Screenshot grounding data:
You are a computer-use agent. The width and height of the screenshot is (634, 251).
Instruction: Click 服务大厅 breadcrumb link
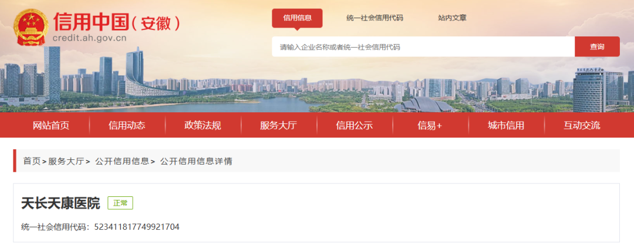tap(66, 161)
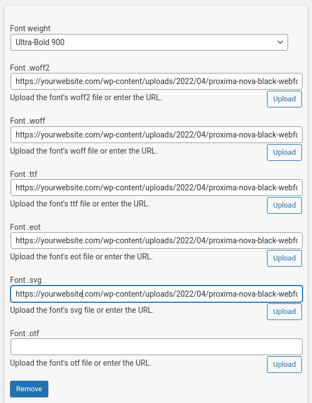Click the blue Remove button
This screenshot has height=403, width=312.
(x=29, y=389)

Work request: The output should consist of the records above, reproduced exactly, without pictures.

Your solution:
You are a computer-use agent. The width and height of the screenshot is (634, 251).
Instruction: Click 服务大厅 breadcrumb link
tap(66, 161)
Click the blue Remove button
This screenshot has height=403, width=312.
(x=29, y=389)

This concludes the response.